A new filing in a shareholder suit claims Halliburton systematically overstated financial results from 1998, when Vice President Cheney was in charge, to 2001. The suit cited four unidentified employees. The company denied it. Meanwhile, the firm agreed to pay $7.5 million to settle Securities and Exchange Commission charges that it didn't disclose a change in accounting methods that helped boost reported earnings. Fines were also levied against two top finance officials.

Tech IPO, Interrupted

It was to be the biggest tech initial public offering in five years -- the one that would put the entire sector back in Wall Street's good graces. But now it looks like Google will put off its IPO until September, reflecting a lack of interest on the part of big investors and an embarrassing admission that the company may have illegally issued 29 million shares of stocks and options without registering them. California officials are investigating. Meanwhile, seven other IPOs were pulled because of weak market demand.

Bristol-Myers's Headaches

Just days after agreeing to pay $300 million to settle a shareholder suit, Bristol-Myers Squibb ponied up an additional $150 million to settle SEC charges that it overstated revenue by $2.5 billion between 1999 and 2001. The company, which did not admit wrongdoing, nonetheless agreed to take steps to ensure it wouldn't happen again.

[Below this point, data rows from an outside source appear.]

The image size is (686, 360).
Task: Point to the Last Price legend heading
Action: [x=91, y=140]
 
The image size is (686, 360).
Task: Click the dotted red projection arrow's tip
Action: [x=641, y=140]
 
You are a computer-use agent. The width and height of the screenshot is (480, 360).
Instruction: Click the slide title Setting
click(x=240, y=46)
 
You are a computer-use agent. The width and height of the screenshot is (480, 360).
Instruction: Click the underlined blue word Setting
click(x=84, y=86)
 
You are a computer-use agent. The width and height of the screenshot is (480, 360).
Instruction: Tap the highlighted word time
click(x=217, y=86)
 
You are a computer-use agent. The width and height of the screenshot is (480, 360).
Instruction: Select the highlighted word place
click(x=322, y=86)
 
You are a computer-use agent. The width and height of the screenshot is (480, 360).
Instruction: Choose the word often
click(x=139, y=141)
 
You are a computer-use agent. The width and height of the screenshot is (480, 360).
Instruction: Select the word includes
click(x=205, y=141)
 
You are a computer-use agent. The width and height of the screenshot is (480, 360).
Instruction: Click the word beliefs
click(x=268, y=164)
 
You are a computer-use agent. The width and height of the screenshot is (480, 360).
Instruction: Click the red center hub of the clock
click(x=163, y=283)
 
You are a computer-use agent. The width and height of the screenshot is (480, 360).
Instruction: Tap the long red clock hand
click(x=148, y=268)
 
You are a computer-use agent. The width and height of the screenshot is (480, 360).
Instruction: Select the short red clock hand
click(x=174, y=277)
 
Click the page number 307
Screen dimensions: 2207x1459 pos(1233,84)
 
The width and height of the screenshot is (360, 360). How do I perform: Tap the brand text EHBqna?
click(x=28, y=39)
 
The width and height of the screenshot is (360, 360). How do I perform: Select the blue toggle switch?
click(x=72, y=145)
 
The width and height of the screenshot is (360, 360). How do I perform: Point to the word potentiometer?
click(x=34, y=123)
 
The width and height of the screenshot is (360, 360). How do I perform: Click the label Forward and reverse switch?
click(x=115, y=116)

A criminal probe of its executives continues. Meanwhile, the company was one of 44 sued by New York City for allegedly overcharging its Medicaid program.

Trouble on the Line

MCI acknowledged that it, like AT&T and Sprint, is retreating from marketing consumer long-distance services. Many analysts consider it only a matter of time before the companies are forced to sell out to the stronger regional phone companies, which are now in a better position to offer packages of local and long-distance services. But the regionals are unlikely to make any offers while share prices continue to fall. Meanwhile, AT&T warned of a possible massive write-down of assets as its bonds fell to "junk" status.

Oil Firms Under Scrutiny

The SEC began an inquiry into four oil companies and their relationship to the government of oil-rich Equatorial Guinea. Exxon Mobil, Marathon Oil, Amerada Hess and ChevronTexaco all denied they had violated anti-bribery laws. But a Senate probe of District-based Riggs Bank recently uncovered evidence that the companies entered into business ventures with companies owned in part by the country's dictator, other top officials and their families.